Here’s the thing: technically, the water from ablutions cannot reach the actual toenail (or fingernail, but I never wear color on my hands, it offsets my jewelry) so to make my formal entry into ihram, I needed a clean toe. I also clipped those nails, hand and foot, then used the emery board to make them nice and neat and super smooth. No nail clipping in ihram, which mean I don’t want to risk a chip and then get annoyed at some little dangling piece.

It was also recommended to shave, whatever body hairs are the norm. I’m not from a very hairy stock, so that is pretty much limited to under my arms. So why did I overdo it? My underarms chafed, and I needed to use some cortisone on my tender skin. Way to try out an unknown scentless deodorant.

It’s that ‘preparing to meet the King’ thing. Here’s the deal, ihram is bit like reaching sea level from a submarine. If you just open the hatch, you’ll explode from the pressure changes, so you really need to decompress first. Or maybe it’s like working in a toxic area and then coming out—you have to decontaminate.

Anyway it feels to me like it must be a BIG deal. Not just a bath and intentions for ablutions. Then there’s the dreadful dreadlock wash. This will be my last time. After seven years of growth, I plan to cut them off after hajj.

Normally they only want women to cut off an symbolic few centimeters, but I wanted to let them go anyway, and this seems like the way to do it. I hear some pretty radical things about the decision cut the dreadlocks from women who’ve done it. It’s cathartic. One sister said all my pain went with my locks. I’m hoping something will go with mine.

I was really getting into my preparations and feeling ready for the King, when my daughter called stranded somewhere. No need to get in a tizzy, I thought to myself; all of this is part of the process. So with hair still wet I went out in the dark to pick her up. I had that one-on-one with at least my three eldest, and it was as wonderful as they are. Then in the car my daughter told me something she had been holding back for a few years, and that was enough for what I had planned. Even now, some of the disclosures of my children weighs on my heart.
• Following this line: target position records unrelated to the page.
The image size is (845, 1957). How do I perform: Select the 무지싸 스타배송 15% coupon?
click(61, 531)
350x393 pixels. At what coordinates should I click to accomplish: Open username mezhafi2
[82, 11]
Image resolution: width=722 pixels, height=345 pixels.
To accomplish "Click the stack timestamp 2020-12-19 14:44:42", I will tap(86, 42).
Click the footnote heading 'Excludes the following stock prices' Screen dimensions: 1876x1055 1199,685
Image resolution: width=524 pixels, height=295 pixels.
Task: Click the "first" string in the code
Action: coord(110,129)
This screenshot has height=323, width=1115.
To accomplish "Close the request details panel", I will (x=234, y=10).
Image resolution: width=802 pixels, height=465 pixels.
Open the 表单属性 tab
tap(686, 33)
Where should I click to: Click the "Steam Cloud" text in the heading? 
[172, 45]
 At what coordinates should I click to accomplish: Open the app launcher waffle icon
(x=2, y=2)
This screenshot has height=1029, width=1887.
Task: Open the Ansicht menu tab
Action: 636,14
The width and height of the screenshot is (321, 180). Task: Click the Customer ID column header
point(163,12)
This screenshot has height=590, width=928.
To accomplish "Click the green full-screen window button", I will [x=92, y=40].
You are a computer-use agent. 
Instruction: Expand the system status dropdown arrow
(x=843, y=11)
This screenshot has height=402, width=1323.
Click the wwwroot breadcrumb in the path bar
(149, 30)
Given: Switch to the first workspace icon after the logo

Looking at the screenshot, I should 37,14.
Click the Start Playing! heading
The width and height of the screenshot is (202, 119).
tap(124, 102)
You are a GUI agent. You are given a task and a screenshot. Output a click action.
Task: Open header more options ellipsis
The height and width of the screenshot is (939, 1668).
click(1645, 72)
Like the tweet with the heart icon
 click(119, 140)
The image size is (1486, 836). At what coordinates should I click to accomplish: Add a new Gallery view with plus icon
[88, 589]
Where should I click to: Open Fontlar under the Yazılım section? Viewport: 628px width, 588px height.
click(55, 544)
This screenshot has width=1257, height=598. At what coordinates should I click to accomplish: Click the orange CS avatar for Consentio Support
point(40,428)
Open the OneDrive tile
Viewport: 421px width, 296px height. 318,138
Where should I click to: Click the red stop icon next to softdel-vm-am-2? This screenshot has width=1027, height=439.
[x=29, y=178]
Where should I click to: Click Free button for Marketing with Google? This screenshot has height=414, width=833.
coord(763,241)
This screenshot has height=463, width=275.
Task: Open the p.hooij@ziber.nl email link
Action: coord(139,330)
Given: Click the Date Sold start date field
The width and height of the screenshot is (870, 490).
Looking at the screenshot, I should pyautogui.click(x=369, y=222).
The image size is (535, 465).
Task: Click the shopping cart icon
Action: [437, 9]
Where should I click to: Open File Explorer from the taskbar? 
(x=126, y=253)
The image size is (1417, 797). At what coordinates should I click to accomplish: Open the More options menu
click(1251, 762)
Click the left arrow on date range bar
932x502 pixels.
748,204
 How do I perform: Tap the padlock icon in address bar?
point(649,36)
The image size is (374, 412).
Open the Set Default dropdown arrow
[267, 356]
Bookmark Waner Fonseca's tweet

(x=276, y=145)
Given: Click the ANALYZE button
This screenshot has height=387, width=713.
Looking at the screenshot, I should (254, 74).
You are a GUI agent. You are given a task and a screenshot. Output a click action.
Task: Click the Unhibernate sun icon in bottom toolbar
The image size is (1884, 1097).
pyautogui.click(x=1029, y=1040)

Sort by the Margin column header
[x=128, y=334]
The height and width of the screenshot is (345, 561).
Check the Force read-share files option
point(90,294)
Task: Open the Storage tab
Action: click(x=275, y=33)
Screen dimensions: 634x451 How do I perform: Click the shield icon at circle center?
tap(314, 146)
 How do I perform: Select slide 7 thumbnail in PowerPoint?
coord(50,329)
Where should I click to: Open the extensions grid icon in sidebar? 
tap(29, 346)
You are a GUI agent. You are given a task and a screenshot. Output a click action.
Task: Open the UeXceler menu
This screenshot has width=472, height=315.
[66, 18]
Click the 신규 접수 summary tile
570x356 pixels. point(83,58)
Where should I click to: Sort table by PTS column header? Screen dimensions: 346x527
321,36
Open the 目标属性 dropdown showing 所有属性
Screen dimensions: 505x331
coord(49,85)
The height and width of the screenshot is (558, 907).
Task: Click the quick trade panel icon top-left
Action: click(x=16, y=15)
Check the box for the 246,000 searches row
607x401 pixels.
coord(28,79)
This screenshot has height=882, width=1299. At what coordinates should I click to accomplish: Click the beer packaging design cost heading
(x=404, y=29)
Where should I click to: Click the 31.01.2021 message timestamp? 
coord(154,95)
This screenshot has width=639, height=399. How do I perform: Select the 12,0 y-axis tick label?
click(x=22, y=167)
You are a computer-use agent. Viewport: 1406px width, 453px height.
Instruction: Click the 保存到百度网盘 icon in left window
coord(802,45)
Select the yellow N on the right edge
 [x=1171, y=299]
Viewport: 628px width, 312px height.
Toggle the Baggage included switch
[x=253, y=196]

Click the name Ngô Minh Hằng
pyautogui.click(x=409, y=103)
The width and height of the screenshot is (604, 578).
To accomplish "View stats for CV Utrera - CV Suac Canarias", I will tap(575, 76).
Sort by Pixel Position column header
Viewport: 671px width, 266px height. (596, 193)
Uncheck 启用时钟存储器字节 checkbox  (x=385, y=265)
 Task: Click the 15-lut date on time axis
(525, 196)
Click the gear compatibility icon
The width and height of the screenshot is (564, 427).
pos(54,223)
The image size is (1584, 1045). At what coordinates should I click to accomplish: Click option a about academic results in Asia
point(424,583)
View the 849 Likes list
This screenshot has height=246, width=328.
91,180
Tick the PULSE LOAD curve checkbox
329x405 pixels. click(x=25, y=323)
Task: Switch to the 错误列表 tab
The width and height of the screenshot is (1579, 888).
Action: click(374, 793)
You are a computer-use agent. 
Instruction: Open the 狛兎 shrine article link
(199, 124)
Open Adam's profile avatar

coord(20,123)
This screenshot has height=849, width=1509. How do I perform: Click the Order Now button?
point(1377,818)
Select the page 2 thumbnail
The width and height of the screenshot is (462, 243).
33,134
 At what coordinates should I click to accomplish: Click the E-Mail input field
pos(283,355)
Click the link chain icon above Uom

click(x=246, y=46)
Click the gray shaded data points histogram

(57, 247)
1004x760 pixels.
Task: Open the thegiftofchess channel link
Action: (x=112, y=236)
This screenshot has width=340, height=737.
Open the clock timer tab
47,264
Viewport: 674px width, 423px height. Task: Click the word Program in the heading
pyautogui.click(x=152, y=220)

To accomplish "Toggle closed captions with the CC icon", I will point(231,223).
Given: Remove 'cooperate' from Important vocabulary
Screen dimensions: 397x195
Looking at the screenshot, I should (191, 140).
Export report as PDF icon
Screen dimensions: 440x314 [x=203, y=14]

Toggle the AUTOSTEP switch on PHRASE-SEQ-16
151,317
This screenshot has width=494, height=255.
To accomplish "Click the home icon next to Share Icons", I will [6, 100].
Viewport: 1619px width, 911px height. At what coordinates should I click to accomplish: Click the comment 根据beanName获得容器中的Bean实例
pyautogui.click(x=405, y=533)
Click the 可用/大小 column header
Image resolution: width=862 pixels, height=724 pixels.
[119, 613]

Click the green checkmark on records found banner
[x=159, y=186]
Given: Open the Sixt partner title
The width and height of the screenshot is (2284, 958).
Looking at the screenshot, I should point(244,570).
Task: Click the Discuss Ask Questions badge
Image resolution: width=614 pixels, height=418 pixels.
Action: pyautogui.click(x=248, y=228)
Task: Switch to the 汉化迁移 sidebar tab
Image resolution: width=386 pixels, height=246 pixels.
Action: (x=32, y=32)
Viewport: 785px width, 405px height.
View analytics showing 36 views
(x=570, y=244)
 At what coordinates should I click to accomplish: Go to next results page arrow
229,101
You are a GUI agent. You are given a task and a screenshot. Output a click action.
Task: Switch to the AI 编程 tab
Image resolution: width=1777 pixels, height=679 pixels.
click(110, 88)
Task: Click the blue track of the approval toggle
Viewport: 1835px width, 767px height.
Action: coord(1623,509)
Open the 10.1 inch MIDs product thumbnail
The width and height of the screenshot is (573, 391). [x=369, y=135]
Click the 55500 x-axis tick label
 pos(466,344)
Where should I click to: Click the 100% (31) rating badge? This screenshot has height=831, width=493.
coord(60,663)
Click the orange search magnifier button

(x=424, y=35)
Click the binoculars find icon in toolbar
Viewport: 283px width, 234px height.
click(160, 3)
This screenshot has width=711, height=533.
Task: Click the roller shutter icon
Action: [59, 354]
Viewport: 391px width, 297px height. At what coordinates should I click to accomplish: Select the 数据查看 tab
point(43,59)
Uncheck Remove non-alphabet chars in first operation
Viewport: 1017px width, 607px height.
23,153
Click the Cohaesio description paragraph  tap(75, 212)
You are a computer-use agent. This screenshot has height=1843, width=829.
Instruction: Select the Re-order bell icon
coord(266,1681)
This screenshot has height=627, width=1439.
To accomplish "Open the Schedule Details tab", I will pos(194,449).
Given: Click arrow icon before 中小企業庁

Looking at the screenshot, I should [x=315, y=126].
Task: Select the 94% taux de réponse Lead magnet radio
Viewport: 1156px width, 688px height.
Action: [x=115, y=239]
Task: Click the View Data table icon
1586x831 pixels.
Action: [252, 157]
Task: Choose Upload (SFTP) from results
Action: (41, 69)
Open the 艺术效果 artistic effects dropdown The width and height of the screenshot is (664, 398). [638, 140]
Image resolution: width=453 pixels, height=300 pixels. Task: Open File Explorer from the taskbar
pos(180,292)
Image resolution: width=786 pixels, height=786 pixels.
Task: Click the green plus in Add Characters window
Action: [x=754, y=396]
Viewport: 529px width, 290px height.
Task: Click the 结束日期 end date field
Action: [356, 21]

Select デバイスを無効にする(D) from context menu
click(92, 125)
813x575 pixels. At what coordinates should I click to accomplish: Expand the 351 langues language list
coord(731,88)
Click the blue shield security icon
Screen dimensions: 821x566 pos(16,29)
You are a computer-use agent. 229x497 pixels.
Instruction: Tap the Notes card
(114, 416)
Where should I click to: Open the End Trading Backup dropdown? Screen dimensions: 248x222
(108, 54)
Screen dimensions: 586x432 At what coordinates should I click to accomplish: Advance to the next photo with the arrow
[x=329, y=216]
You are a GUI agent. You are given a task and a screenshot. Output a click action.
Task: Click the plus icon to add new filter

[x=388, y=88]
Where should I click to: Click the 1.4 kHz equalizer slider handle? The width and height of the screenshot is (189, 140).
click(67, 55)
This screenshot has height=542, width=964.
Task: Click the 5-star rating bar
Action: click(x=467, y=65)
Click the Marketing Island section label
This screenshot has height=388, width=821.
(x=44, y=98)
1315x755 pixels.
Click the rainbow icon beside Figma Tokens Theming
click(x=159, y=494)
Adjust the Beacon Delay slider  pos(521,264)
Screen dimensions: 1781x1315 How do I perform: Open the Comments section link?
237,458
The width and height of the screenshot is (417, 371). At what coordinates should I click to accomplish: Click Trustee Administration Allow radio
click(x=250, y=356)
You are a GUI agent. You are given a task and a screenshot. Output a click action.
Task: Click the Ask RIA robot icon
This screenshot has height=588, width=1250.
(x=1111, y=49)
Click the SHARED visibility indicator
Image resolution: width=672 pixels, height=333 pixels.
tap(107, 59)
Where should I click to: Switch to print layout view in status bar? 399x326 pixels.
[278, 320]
But true to her wisdom, my youngest also reminded me of something. Although it is true that I travel a lot, this is one trip I am taking because I want to. It may be hard to imagine that I have been to 40 countries, but each time it was work-related; I have never gone to another country just for vacation and never gone to another country as a spiritual retreat. This makes this visit to the King all the more special.

So in case you are waiting for the details about negotiating my ihram, I was too excited to wait or even to pick out something to wear after all that attention to white clothes, so I decided after my ritual bath I would just stay in ihram until after the first part of my visit, which will be umrah. Mercifully, daylight savings time put the regular fajr prayer within reach before departure to the airport—I had already been up for two hours by then. I prayed the recommended two rakat followed by the niyyah du’a first, that is to recite my intention to make hajj tamattu.

From that moment on, I recited the recommended supplications or du’a. My middle daughter came to drive me to the airport, and despite stripping down to a short white scarf at security I still got the extra pat-down. It wouldn’t be home if I didn’t, I guess. But then this too is part of the process. Next note from Makkah!